Recursos hídricos e produção agroecológica são prioridades do PDHC

 

APODI - O coordenador de planejamento do Projeto Dom Hélder Câmara, economista Walmar Jucá, acompanhado do assessor Francisco Tavares, realizaram durante dois dias um redirecionamento do que foi planejado para o ano fiscal de 2007 na região do Apodi, que tem o objetivo de assegurar que os recursos sejam empregados da melhor maneira, atendendo a necessidade dos trabalhadores e trabalhadoras assessoradas pelo projeto.

Segundo Walmar serão priorizados dois importantes setores: recursos hídricos e produção agro-ecológica. No primeiro, será estudada toda a forma possível de abastecimento humano e produtivo, seja através do Programa Um Milhão de Cisternas (P1MC), mini barragens, barragens submersas, ou qualquer outra probabilidade que garantam a sustentabilidade e a produção das áreas atendidas.

Já no segundo setor será implantada a diversificação produtiva sem a utilização de insumos, garantindo um melhor plantio com a durabilidade dos produtos cultivados.

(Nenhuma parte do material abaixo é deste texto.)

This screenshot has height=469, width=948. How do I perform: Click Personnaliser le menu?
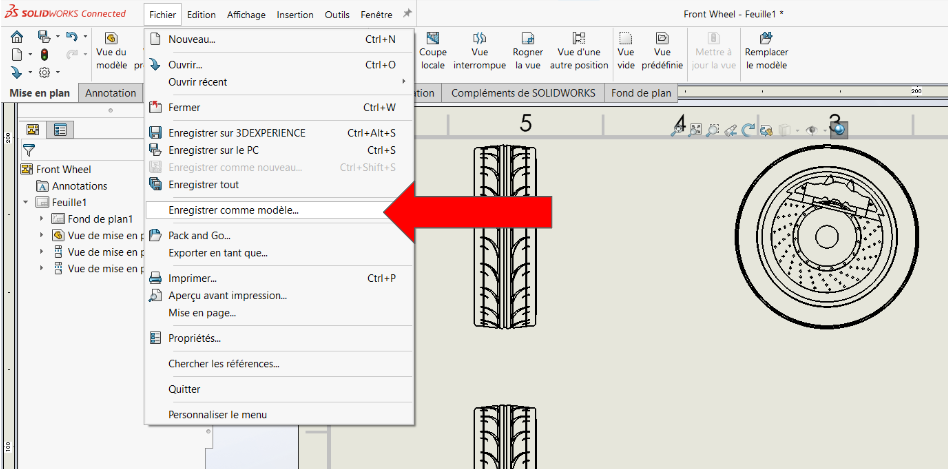tap(217, 414)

Também será discutida a diversificação produtiva, fazendo com que cada trabalhador tenha em suas propriedades tudo que ele precisa para sobreviver. "É importante que o agricultor mantenha em suas áreas uma pequena criação de galinha, de onde além da carne ele irá obter o ovo, caprinovinocultura, para garantir a carne e a complementação orçamentária da família, assim como apicultura, hortifrutigranjeiro e se possível criação de bovino", acrescenta Walmar.

O economista, que é natural de Amapá, mas que reside em Recife há vários anos, diz conhecer a situação do semi-árido e que aqui já foi um lugar mal visto. "Hoje, o semi-árido é tido como um lugar viável, tudo graças aos programas implantados pelo governo de convivência com a seca. Estudos revelam que a produção nessas áreas tem mais resistência e nutrientes que as cultivadas em áreas alagadas", complementa.

Walmar Jucá acredita que todo o trabalho realizado ao longo dos anos e os planejamentos futuros se fundirão numa revolução silenciosa, modificando os costumes milenares e as práticas da agricultura, tornando o semi-árido em um lugar tão importante quanto os demais para produtividade familiar através da convivência com a seca.